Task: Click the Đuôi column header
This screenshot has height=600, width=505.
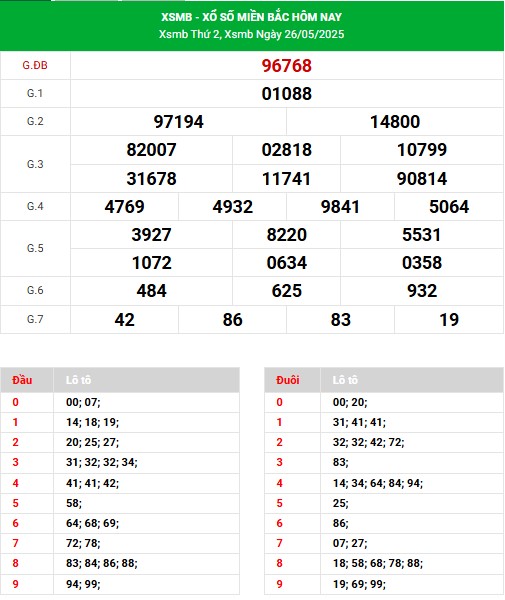Action: point(288,380)
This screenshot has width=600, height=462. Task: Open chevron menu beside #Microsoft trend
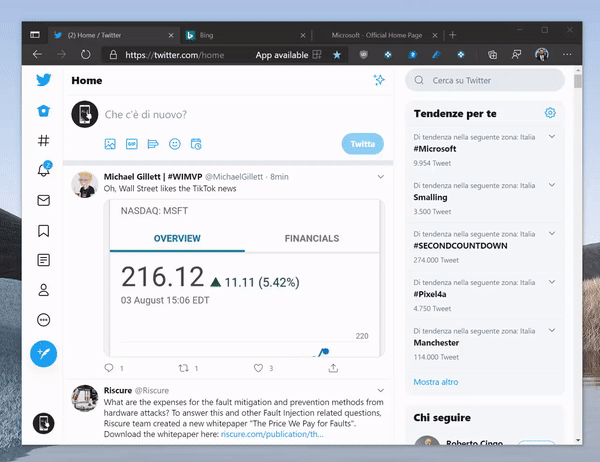[553, 137]
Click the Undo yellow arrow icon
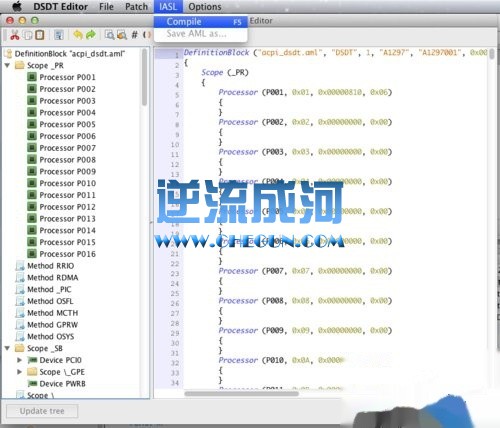Viewport: 500px width, 428px height. pos(77,35)
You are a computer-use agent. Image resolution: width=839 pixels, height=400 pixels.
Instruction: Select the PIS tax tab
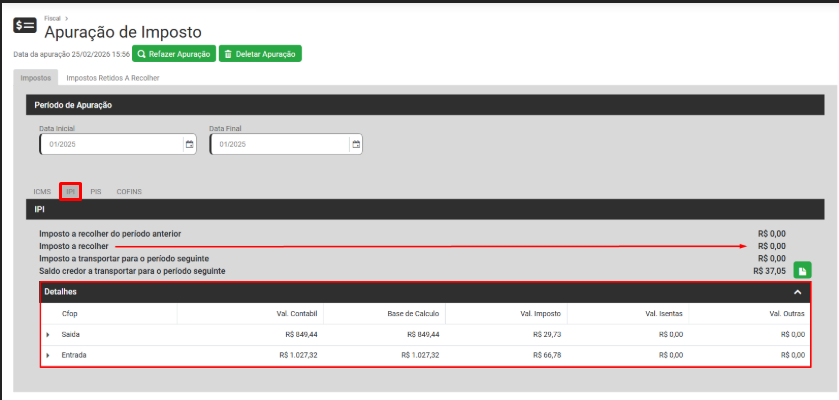coord(96,190)
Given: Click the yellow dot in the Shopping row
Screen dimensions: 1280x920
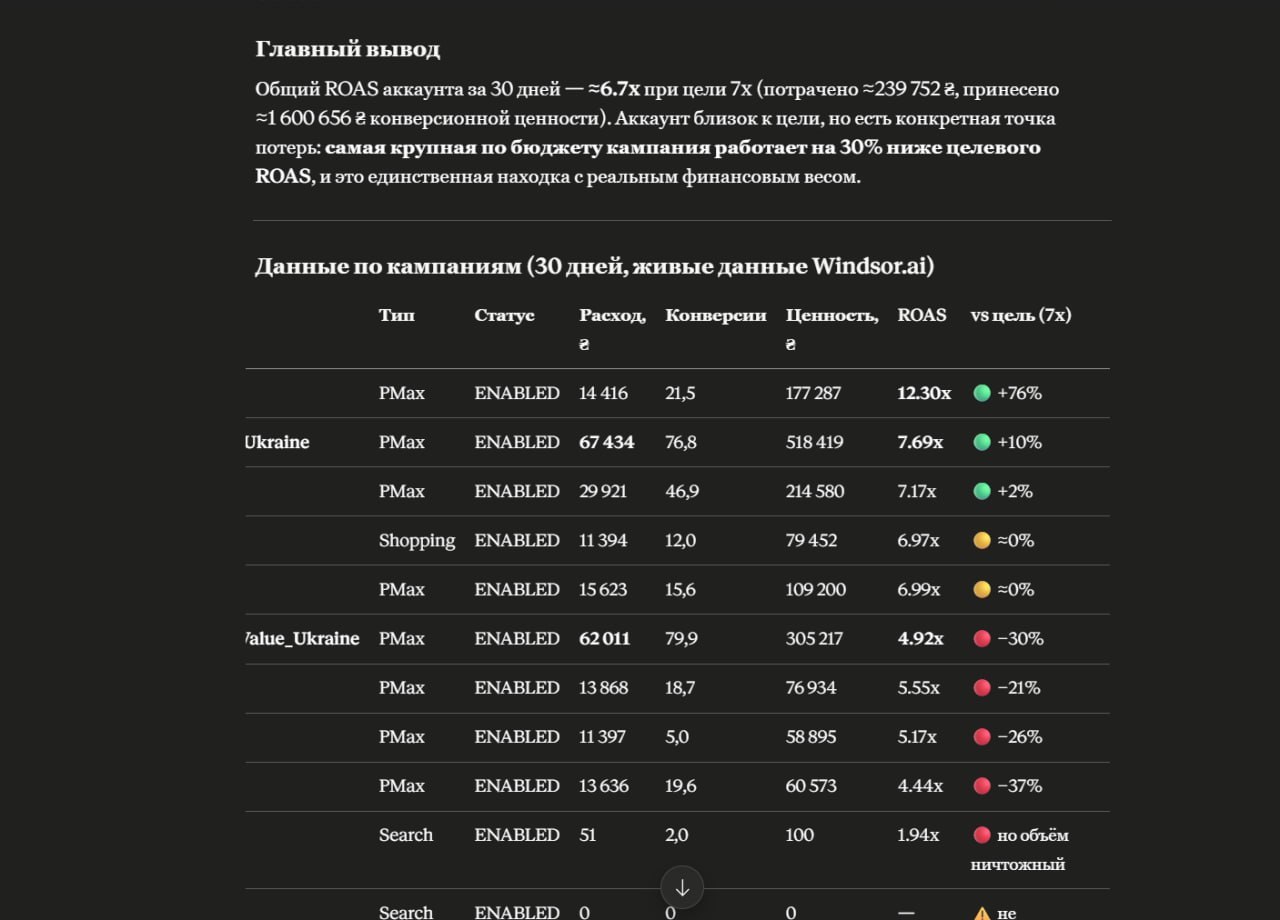Looking at the screenshot, I should [x=982, y=540].
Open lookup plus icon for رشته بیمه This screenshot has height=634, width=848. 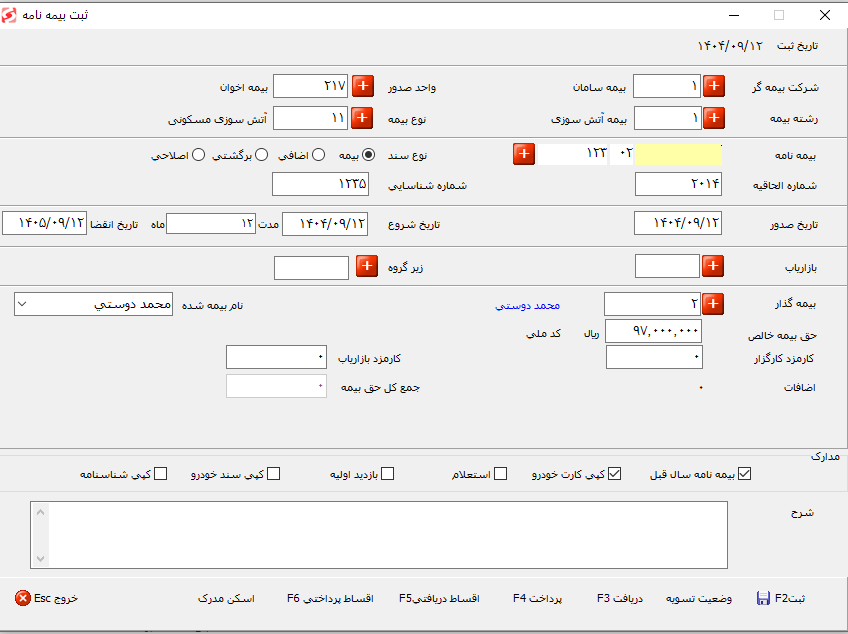(714, 118)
____________
== Work order ==
Copy exactly, without pictures, the lines above from the one with "Click the Undo yellow arrow icon" down to the one with "Given: Click the", inclusive.

== Solution for this task ==
Click the Undo yellow arrow icon
Viewport: 500px width, 428px height. pos(77,35)
You are a computer-use agent. Image resolution: width=839 pixels, height=400 pixels.
Instruction: Select the PIS tax tab
coord(96,190)
Given: Click the yellow dot in the Shopping row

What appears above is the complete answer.